Changing stroke rehab and research worldwide now.Time is Brain! trillions and trillions of neurons that DIE each day because there are NO effective hyperacute therapies besides tPA(only 12% effective). I have 523 posts on hyperacute therapy, enough for researchers to spend decades proving them out. These are my personal ideas and blog on stroke rehabilitation and stroke research. Do not attempt any of these without checking with your medical provider. Unless you join me in agitating, when you need these therapies they won't be there.

What this blog is for:

My blog is not to help survivors recover, it is to have the 10 million yearly stroke survivors light fires underneath their doctors, stroke hospitals and stroke researchers to get stroke solved. 100% recovery. The stroke medical world is completely failing at that goal, they don't even have it as a goal. Shortly after getting out of the hospital and getting NO information on the process or protocols of stroke rehabilitation and recovery I started searching on the internet and found that no other survivor received useful information. This is an attempt to cover all stroke rehabilitation information that should be readily available to survivors so they can talk with informed knowledge to their medical staff. It lays out what needs to be done to get stroke survivors closer to 100% recovery. It's quite disgusting that this information is not available from every stroke association and doctors group.

Wednesday, January 27, 2016

Study findings may help explain why risk of stroke changes after menopause

I hate these articles that don't link to actual research. You're on your own here unless you think your doctor will be useful.
http://www.news-medical.net/news/20160120/Study-findings-may-help-explain-why-risk-of-stroke-changes-after-menopause.aspx

Risk of stroke in women may come down to a compound the body produces from estrogen known as 2-methoxyestradiol (2-ME). Furthermore, the compound's therapeutic potential may extend beyond treating stroke in women to healing brain injuries in men, a new study in American Journal of Physiology—Endocrinology and Metabolism reports.
Microglia, the immune cells of the brain, maintain the brain and protect it from infection by consuming damaged cells and bacteria—a process called phagocytosis—and releasing toxic molecules to induce injured cells and bacteria to die.

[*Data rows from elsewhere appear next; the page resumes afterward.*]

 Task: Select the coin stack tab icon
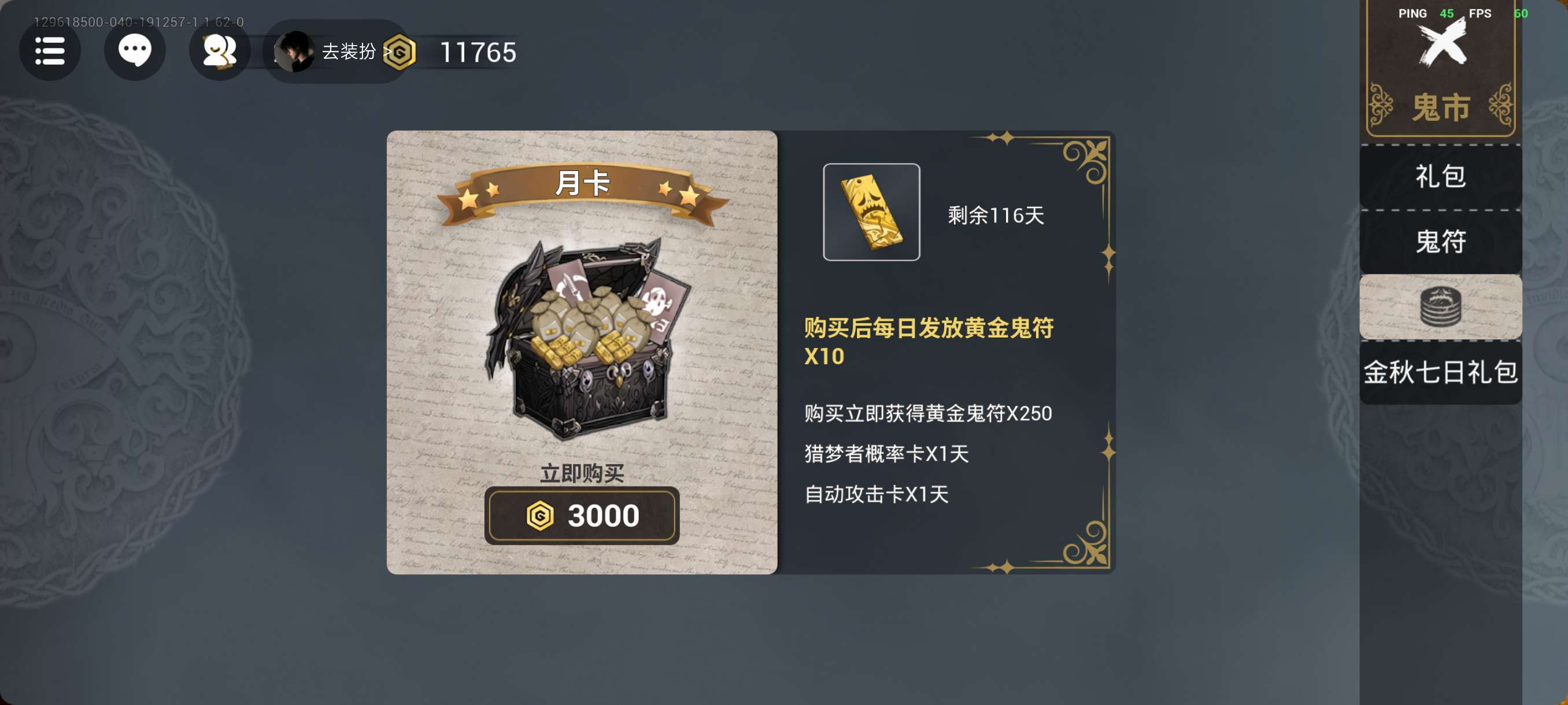(x=1440, y=307)
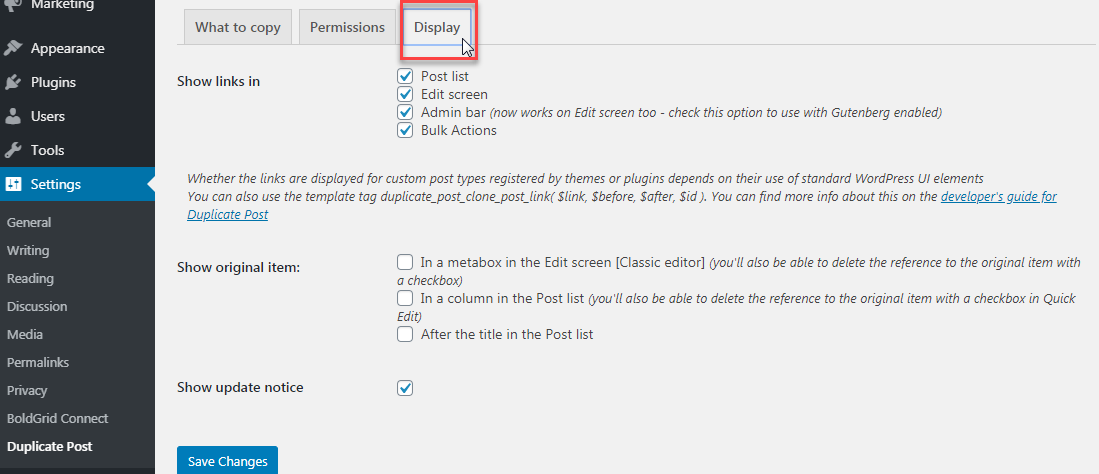Open the Permissions tab
Image resolution: width=1099 pixels, height=474 pixels.
[347, 27]
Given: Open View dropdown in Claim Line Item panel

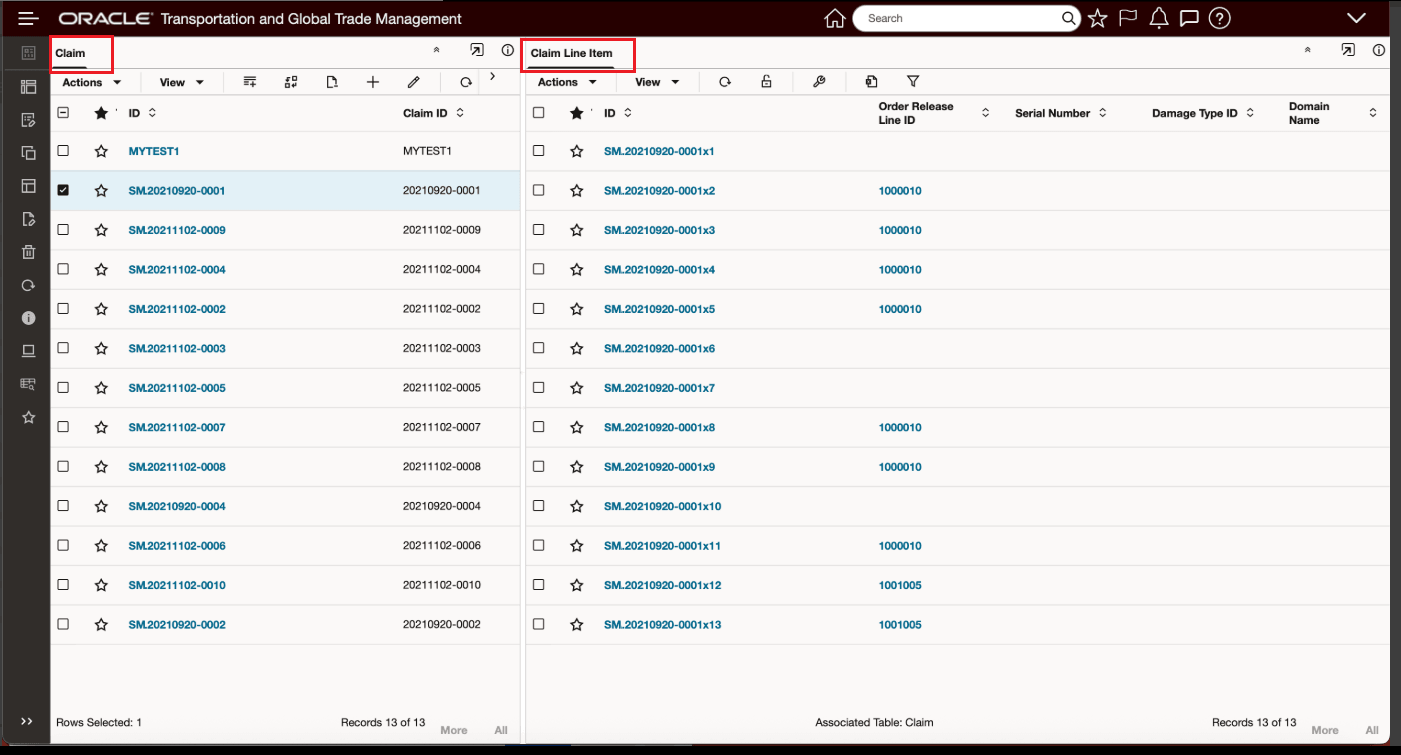Looking at the screenshot, I should (657, 82).

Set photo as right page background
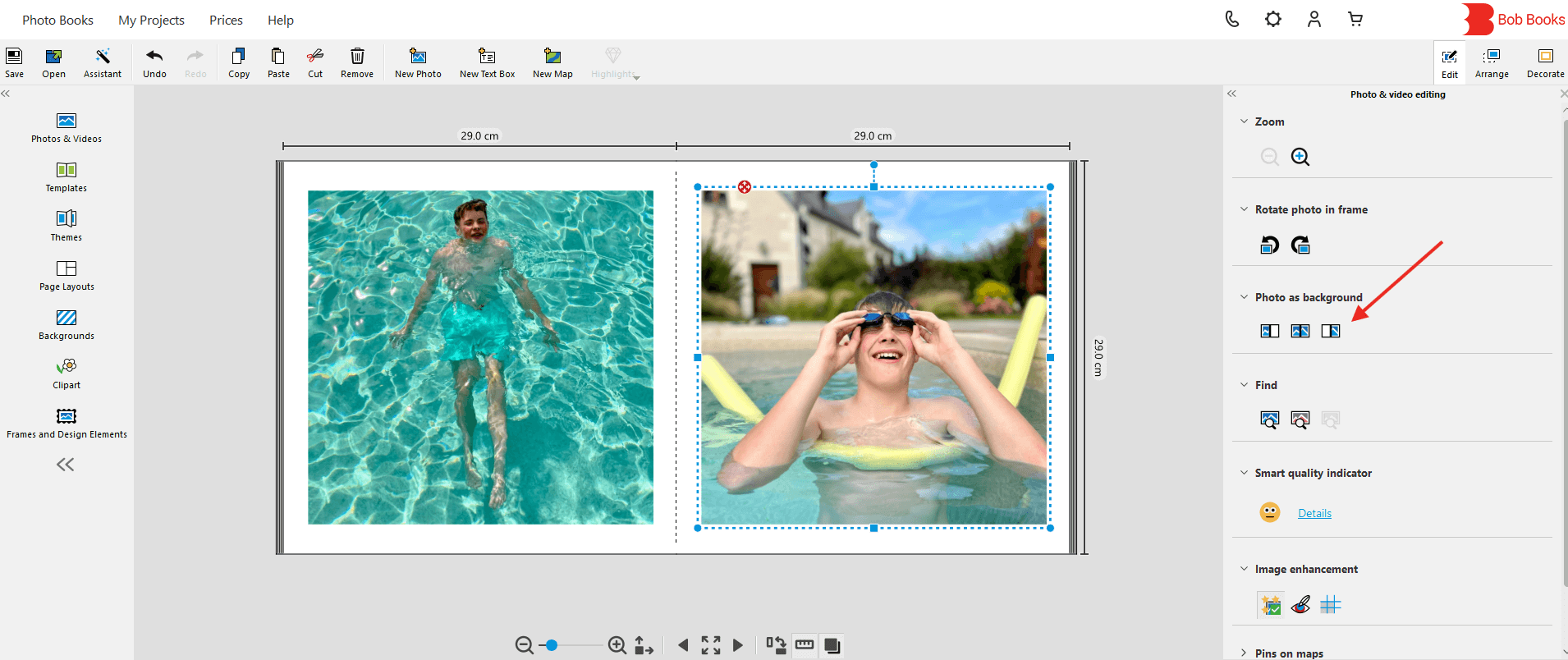[1331, 331]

The same processes help "clean up the mess" after brain injury, such as after stroke or a head impact, says Edwin Jackson, PhD, of the University of Pittsburgh and the study's collaborating investigator. However, overactive microglia may kill brain cells that otherwise would have survived the injury, worsening instead of healing the damage, Jackson explains.
Mouse microglial cells exposed to 2-ME multiplied less and had reduced immune activity: 2-ME stopped phagocytosis and the release of toxic molecules by microglia. "2-ME prevented microglia from becoming overly active," Jackson says.
The findings help explain why risk of stroke in women changes after menopause. Menopause occurs when the ovaries stop producing the female sex hormones estrogen and progesterone. Prior to menopause, women have a lower risk of stroke compared to men. After menopause, women are at a higher risk. "Our study shows that microglia can metabolize (change) estradiol into 2-ME. So the female advantage before menopause may be in part the result of microglia making 2-ME from estradiol. Once estradiol levels collapse with menopause, the female advantage is lost. Administration of 2-ME could restore the female advantage," Jackson says. Estradiol is an estrogen and the primary female sex hormone.
The use of 2-ME is not limited to women. "Although 2-ME is derived from estradiol, 2-ME is not estrogenic and can be used in both women and men," Jackson notes. Because 2-ME "calms" microglia, it may be useful in treating or preventing other brain injuries including traumatic brain injury and chronic traumatic encephalopathy—the injury commonly found in professional football players and athletes in other contact sports, he says.
According to Jackson, current research on 2-ME supports that the compound is safe. "Unlike estradiol, 2-ME has anti-cancer activity, is cardio-protective and has beneficial activity in models of pulmonary artery hypertension. In fact, a slow-release formulation of 2-ME was developed and validated in a phase I clinical trial for pulmonary artery hypertension."
The next step is to corroborate 2-ME's effects, says Raghvendra Dubey of the University of Zurich and the study's lead investigator. These findings in cells "provide important leads which need to be further confirmed using in vivo (animal) models of brain injury," he says.